As we know, passwords keeping in IT systems can be divided into two groups: hashed and encrypted. The difference is obvious, first is irreversible, second is reversible. Anyway, in this post, I want to stay focused on hashed passwords.
Why won’t just hashing work?
Because it is vulnerable to a brute-force attack or rainbow tables. On the Internet, there are a lot of prepared rainbow tables or tools to crashed hashes, which may be a desire for potentials crackers who want to obtain our passwords…
What if we used salted hashes?
It is not enough as well. Why? Because we still can use brute force attack and in conjunction with super high-end consumer graphics cards what gives us a chance to ‘crack’ passwords. This is an experiment made by Troy Hunt which proves these words: https://www.troyhunt.com/our-password-hashing-has-no-clothes/
So, what is the solution? Stretching!
Stretching techniques are used to make a possibly weak key, typically a password or passphrase, more secure against a brute-force attack by increasing the time it takes to test each possible key.
This method usually consists of repeatedly hashing the function. It is simple to implement and gives very good results. BCrypt, Scrypt, Argon2, PBKDF2 are widely used key stretching algorithms and the first one
BCrypt is a cryptographic hash function, which was created specifically designed to static passwords, not to binary data. The BCrypt hash scheme contains: <salt> <pwhash>, whereas, the salt consists of the following elements:
$ <version> – version of the BCrypt algorithm
$ <rounds> – a number from 4 to 99 specifying work factor of the algorithm
$ <saltaddon> – 22 random chars added to salt. This string is verified by the regular expression [./A-Za-z0-9].
The salt and hash are stored in the database as one string. BCrypt returns a hash encoded by an internal version of Base64 binary-to-text encoding scheme. The algorithm may seem more complicated than MD5 or SHA, but using it is very simple.
Example of the generation of the BCrypt hash in Python using the py-bcrypt library:
import bcrypt # Generate hash with own salt settings bcrypt.hashpw("password","$2a$12$1234567890123456789012") # Generate hash with work factor 12 bcrypt.hashpw("password", bcrypt.gensalt(12))

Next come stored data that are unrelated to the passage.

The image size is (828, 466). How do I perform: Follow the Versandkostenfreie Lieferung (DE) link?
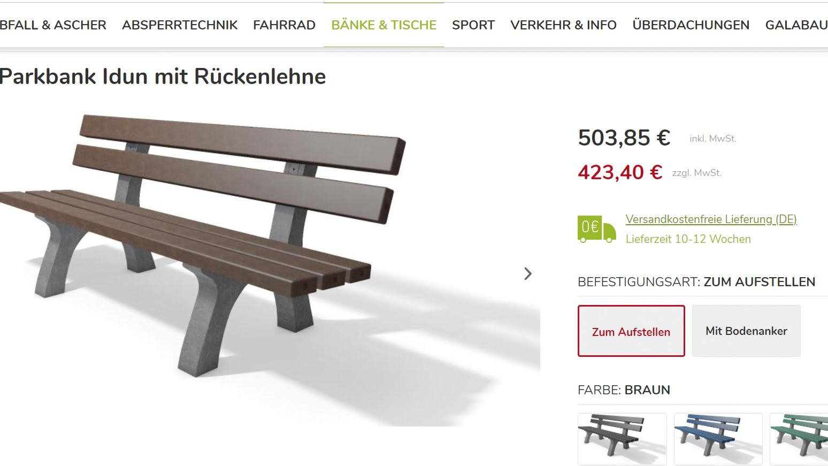pyautogui.click(x=711, y=219)
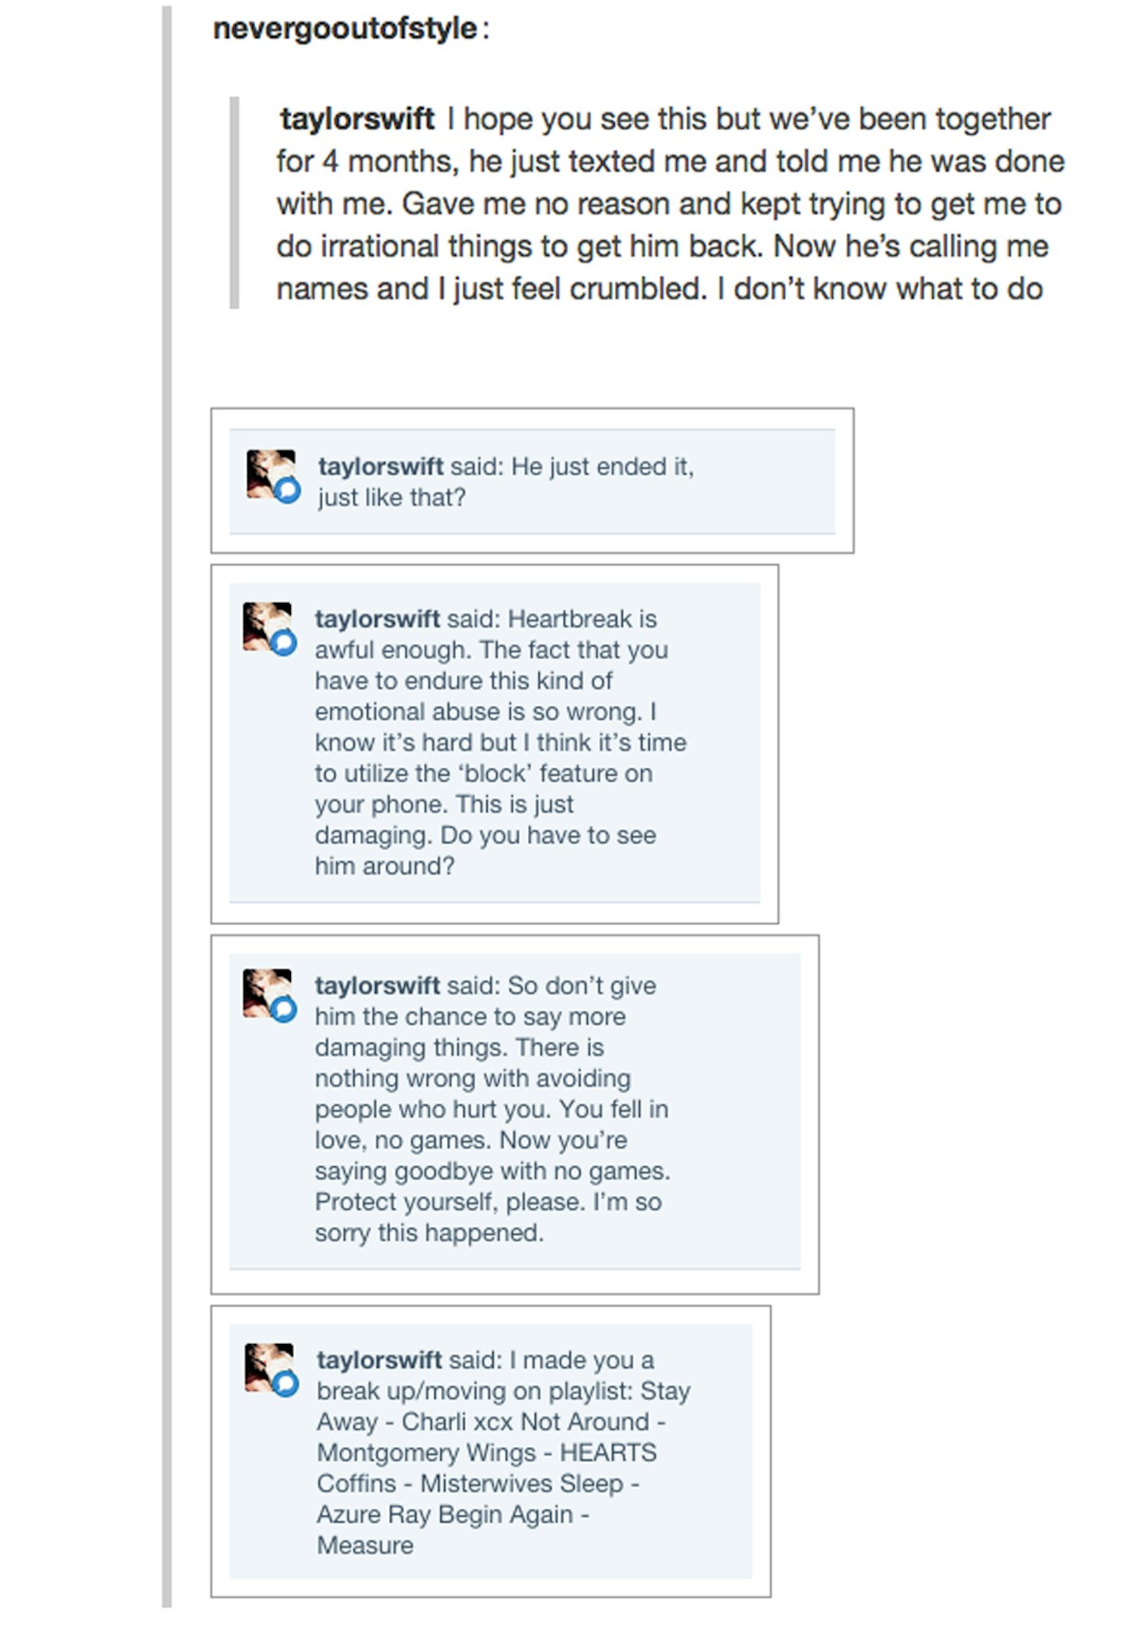The image size is (1148, 1631).
Task: Click gray quote bar beside the quoted post
Action: [x=234, y=203]
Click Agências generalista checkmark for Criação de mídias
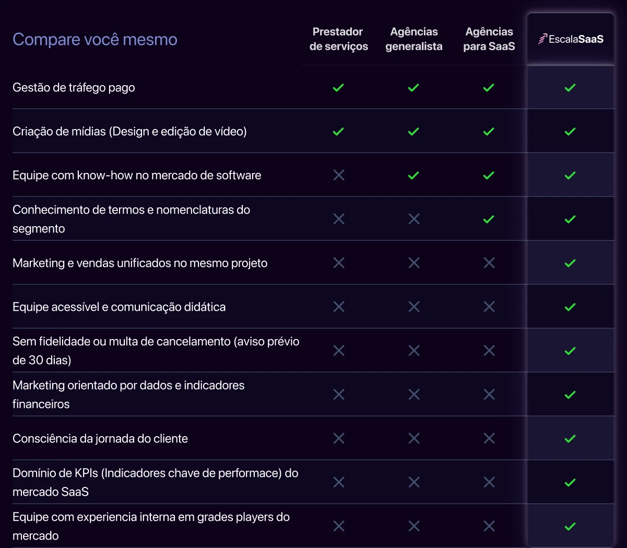The height and width of the screenshot is (548, 627). pyautogui.click(x=413, y=132)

What work factor is? It could explain as a level of the computational complexity. It means that each increase work factor causing increases the computation time twice.
To sum up, I hope, no one will want to implement BCrypt algorithm on its own, it just better use one of the existing implementations. Lastly, you need to still aware that human is the most dangerous IT security risk. Even when you have the best security and the best professionals, your drunk assistant, if he meets a sexy girl in the night club, can reveal sensitive data what could do a lot of damage later.